* [Requirement]: Nothing but the images should be left out when the entries are restated word for word.

* [Material to process]:
_ _ _ _

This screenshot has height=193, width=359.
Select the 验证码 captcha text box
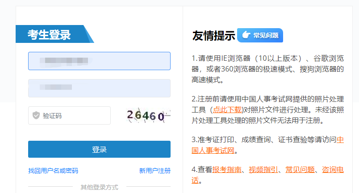pos(74,116)
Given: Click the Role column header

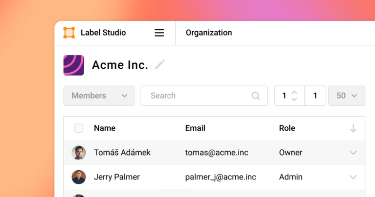Looking at the screenshot, I should [x=287, y=128].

_ _ _ _

* [Output below]:
This screenshot has height=193, width=359.
Select the 验证码 captcha text box
pos(74,116)
Given: Click the Role column header

Looking at the screenshot, I should [x=287, y=128].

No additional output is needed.